[Extracted data entries]
*** Begin section ***

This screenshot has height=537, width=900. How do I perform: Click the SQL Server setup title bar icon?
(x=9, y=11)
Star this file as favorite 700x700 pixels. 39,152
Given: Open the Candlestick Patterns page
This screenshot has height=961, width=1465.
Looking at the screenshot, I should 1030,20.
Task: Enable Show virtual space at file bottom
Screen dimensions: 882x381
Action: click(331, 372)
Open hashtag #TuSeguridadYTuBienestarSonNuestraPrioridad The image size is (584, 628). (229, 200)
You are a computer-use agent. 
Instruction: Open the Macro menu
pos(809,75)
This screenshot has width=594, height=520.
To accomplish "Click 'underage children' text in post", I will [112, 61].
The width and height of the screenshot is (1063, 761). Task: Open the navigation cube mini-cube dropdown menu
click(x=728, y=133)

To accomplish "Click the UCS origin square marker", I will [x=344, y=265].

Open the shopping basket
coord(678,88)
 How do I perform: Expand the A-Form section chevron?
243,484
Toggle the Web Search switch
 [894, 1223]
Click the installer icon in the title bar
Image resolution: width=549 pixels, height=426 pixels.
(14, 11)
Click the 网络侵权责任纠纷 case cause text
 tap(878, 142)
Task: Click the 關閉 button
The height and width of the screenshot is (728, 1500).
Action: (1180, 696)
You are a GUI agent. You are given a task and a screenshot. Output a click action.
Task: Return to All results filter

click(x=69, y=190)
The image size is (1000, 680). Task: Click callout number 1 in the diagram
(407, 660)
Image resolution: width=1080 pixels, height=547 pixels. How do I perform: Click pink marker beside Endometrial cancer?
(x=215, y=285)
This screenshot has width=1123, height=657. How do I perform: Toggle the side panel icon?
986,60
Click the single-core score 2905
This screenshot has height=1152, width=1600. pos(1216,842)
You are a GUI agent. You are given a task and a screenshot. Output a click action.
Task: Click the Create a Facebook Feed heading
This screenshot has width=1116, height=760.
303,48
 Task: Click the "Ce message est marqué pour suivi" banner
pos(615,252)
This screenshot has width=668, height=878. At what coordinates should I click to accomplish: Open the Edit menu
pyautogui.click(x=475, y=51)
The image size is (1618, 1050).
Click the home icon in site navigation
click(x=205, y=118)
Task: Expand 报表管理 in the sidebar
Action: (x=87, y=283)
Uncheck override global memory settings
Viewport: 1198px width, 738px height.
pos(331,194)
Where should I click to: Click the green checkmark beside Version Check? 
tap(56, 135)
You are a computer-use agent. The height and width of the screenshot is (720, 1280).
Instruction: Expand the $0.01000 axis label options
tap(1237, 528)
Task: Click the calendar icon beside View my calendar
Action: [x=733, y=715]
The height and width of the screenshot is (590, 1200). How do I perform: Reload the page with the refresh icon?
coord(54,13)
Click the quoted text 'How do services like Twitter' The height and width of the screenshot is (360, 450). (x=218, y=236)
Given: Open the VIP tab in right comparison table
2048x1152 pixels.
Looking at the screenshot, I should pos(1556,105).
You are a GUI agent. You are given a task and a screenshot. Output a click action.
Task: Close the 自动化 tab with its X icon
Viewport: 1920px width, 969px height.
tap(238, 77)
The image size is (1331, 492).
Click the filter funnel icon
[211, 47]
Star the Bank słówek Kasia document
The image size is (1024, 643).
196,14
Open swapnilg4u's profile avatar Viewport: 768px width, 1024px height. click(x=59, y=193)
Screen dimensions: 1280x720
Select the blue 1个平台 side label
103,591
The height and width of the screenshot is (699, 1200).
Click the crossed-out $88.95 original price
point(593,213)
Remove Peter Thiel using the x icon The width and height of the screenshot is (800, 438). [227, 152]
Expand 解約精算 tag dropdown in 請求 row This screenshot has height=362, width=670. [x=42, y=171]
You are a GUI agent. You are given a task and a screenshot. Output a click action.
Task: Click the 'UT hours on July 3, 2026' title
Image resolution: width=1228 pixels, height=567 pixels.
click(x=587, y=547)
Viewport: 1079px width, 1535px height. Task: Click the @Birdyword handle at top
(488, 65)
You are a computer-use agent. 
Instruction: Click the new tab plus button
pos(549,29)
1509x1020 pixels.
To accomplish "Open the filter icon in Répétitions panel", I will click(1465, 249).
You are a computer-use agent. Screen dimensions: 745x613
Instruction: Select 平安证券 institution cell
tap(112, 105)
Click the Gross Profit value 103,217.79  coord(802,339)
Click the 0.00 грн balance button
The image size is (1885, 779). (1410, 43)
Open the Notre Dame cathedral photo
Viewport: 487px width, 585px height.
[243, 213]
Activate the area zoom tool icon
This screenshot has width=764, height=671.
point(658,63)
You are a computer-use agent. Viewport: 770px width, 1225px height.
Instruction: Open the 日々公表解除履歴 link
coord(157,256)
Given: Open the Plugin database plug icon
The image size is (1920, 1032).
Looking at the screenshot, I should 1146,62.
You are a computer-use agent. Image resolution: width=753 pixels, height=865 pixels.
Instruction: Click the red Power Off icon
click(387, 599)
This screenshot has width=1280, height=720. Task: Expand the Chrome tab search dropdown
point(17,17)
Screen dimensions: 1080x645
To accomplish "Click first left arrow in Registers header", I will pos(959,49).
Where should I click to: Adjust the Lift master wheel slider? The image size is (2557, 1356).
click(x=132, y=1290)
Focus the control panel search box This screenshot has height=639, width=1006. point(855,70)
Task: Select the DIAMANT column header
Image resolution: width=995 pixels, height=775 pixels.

*** End section ***

TASK DIRECTIONS: Collect the lines of the records that include the string "header".

EXPECTED OUTPUT:
To accomplish "Click first left arrow in Registers header", I will pos(959,49).
Task: Select the DIAMANT column header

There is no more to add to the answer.